Aphids may ingest xylem in order to balance the osmotic effects related to a huge amount of phloem sap ingestion (Pompon et al. 2010). Our data revealed that aphids spent a significantly shorter duration in phloem ingestion and a longer duration of xylem ingestion in SeF compared to Se0. This result is in line with a recent study suggesting that aphids increase xylem ingestion due to the reduction in phloem sap ingestion (Escudero-Martinez et al. 2021). In addition, aphid starvation is shown to increase xylem ingestion (Ramírez and Niemeyer 2000). According to these findings, we can speculate that the increase in xylem ingestion could be due to the poor quality of phloem sap, which is also indicated by decreased phloem sap ingestion on SeF.

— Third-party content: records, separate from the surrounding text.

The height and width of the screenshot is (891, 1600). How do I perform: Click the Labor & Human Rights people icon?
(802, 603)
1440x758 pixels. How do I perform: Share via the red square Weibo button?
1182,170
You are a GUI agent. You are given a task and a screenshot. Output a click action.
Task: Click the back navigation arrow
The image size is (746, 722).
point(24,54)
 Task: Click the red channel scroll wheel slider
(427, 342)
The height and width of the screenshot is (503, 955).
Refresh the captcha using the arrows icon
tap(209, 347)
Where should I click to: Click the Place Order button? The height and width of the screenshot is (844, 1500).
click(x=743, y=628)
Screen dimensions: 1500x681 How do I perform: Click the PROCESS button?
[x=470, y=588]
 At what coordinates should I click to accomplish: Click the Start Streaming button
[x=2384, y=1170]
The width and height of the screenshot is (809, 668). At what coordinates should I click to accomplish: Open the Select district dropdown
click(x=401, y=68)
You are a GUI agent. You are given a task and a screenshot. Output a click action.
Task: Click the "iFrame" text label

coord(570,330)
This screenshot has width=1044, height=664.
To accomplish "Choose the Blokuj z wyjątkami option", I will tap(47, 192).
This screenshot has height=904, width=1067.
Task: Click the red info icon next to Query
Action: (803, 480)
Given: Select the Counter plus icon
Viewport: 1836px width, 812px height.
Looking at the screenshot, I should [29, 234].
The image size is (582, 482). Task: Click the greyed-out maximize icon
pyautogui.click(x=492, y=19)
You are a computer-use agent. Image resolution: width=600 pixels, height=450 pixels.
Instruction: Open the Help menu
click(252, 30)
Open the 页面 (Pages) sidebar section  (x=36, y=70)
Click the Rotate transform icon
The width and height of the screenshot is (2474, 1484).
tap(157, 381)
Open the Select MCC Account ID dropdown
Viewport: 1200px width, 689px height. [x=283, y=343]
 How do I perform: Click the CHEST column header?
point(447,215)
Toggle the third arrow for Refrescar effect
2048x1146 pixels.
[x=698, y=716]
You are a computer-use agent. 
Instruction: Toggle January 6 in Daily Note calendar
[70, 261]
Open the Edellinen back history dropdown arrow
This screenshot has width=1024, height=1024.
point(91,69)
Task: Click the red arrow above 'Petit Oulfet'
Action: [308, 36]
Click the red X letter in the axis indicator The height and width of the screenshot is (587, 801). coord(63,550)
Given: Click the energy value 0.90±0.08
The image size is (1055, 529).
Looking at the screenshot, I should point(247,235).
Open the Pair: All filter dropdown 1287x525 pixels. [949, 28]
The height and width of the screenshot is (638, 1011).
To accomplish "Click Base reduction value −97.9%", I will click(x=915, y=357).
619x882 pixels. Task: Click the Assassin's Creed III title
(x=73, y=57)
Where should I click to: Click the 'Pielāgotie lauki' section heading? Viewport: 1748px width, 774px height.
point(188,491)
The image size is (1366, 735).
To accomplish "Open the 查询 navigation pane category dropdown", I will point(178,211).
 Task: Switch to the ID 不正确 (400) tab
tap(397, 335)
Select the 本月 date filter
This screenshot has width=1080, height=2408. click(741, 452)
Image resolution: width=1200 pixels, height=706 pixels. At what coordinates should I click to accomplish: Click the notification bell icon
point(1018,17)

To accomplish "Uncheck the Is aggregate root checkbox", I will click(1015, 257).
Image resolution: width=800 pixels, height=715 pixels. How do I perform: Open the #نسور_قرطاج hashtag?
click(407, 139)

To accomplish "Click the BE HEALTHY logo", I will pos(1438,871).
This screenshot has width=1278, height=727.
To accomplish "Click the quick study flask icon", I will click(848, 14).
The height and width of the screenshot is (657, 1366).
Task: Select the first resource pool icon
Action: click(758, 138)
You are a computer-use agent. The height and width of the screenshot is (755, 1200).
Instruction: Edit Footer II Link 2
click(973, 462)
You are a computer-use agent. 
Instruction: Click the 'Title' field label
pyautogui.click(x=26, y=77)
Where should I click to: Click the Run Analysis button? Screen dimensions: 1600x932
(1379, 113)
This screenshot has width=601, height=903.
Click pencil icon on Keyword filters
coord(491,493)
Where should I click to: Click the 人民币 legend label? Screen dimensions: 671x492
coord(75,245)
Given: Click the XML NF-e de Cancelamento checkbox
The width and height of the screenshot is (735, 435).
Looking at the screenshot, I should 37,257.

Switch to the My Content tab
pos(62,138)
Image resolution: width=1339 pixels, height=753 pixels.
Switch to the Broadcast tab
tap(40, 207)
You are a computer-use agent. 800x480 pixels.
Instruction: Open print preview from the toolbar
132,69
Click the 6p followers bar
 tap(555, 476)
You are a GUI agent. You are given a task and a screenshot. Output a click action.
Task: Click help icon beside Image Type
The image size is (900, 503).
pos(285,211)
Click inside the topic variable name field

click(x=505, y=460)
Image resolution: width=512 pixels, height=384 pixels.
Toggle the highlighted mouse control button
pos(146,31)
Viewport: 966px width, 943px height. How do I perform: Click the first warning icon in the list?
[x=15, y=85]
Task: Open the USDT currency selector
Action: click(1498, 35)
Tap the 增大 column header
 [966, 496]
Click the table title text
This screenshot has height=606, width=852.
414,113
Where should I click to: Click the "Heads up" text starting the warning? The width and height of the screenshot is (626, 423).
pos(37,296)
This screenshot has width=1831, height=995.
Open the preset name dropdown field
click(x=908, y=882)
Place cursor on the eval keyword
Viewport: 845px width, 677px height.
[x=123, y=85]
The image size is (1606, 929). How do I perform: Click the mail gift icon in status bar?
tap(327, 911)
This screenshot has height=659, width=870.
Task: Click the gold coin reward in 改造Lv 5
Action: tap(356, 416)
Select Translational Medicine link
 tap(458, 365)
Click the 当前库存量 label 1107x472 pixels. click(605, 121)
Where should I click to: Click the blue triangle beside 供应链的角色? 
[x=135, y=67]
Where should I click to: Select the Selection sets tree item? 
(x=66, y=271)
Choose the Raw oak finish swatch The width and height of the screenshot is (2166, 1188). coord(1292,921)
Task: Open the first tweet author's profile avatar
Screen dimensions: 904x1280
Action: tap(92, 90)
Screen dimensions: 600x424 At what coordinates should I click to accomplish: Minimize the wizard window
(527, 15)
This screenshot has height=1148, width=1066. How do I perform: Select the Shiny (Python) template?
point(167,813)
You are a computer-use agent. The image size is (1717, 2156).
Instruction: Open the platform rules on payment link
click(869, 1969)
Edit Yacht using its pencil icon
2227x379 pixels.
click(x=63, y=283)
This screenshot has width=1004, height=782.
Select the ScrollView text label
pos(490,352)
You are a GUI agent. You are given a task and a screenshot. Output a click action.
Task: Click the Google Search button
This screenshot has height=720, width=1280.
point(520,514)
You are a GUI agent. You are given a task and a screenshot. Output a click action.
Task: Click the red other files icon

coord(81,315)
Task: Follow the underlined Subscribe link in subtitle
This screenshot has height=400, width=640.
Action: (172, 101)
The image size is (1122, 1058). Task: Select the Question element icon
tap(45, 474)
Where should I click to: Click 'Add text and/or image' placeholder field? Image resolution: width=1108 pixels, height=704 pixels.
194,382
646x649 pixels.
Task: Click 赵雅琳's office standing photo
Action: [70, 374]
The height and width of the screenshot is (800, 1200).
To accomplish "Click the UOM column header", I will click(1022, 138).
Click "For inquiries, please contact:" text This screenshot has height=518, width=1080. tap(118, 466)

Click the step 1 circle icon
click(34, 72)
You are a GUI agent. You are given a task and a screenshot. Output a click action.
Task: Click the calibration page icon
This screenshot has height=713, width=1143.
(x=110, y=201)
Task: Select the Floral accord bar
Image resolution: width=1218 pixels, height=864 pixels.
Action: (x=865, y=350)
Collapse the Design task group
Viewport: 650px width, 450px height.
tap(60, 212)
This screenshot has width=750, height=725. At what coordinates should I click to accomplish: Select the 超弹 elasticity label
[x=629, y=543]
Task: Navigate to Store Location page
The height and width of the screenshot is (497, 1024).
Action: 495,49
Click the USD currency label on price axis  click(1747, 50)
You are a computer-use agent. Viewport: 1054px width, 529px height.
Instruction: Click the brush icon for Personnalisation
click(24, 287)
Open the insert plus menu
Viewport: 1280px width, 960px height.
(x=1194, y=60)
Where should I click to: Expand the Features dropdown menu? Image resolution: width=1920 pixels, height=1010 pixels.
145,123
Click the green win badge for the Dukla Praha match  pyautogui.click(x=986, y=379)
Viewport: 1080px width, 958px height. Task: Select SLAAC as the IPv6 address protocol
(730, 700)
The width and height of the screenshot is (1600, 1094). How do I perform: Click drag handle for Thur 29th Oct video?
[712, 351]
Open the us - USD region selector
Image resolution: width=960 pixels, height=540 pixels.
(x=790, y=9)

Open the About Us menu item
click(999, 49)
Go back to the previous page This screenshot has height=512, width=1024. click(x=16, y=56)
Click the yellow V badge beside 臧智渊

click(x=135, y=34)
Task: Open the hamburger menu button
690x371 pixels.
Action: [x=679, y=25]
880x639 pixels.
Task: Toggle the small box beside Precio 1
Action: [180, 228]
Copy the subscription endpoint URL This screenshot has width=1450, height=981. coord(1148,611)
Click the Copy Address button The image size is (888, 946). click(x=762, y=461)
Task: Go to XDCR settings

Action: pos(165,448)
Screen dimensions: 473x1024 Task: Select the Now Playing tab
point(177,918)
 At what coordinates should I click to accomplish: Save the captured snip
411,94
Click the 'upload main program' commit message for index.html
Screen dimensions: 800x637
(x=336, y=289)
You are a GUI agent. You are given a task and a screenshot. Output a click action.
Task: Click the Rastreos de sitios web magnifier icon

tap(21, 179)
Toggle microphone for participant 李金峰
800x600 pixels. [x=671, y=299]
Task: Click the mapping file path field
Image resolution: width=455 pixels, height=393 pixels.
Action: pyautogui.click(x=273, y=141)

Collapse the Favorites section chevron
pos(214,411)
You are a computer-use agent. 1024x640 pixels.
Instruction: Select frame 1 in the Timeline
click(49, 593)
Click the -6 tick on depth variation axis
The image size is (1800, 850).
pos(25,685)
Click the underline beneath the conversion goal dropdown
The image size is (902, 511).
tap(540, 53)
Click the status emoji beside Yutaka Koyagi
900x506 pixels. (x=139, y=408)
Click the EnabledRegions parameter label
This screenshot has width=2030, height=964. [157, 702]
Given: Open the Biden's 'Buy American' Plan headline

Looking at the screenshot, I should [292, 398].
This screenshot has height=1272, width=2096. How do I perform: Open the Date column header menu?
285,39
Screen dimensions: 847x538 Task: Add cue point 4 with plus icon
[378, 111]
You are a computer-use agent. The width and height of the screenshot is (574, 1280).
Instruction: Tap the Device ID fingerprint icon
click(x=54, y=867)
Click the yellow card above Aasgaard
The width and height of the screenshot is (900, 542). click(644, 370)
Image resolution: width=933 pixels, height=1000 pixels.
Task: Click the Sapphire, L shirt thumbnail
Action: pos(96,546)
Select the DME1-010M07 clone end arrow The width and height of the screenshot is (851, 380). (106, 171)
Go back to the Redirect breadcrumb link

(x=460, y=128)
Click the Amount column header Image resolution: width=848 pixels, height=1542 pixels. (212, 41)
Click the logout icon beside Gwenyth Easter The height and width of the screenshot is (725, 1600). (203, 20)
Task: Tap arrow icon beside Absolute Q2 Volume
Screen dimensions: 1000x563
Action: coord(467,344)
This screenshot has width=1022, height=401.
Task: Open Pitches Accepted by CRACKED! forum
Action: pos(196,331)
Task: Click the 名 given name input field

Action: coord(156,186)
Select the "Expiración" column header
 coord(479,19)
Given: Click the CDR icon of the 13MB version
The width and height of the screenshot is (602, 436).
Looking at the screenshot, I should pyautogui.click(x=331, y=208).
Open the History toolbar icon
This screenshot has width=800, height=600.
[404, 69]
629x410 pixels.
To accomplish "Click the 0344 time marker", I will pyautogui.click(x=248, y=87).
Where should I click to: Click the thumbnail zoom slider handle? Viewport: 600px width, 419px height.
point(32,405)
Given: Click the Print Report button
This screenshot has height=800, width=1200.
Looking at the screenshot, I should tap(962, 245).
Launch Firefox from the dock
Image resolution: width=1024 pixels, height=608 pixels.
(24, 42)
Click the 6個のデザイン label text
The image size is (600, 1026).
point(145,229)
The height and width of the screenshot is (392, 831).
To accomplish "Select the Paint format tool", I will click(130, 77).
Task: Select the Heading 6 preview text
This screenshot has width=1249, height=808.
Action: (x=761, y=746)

The development time, fecundity, individual size, life span and reproduction of aphids can be related to the quality of the host plant (Berminghnam and Wikinson 2009; Srisakrapikoop et al. 2021). Our data show that there is a significant reduction in aphid relative growth rate and intrinsic rate in SeF, compared to Se0 and SeA (Figs. 1 and 3). The observed reduction in aphid growth corresponds to the disruption of feeding behavior on SeF, showing that there is a linkage between aphid feeding behavior and performance. It is possible that certain volatiles from Fairytale directly affect Salome as host, which effectively delays aphid feeding behavior and growth. The observed significantly lower number of aphid offspring and weight on SeF could be due to the changes in phloem sap quality, which is also indicated by the shorter duration of phloem ingestion and sustained phloem ingestion. This supports our hypothesis that volatiles from a specific emitter could negatively affect the phloem sap quality and shorten phloem ingestion duration, which consequently reduces aphid weight and offspring production.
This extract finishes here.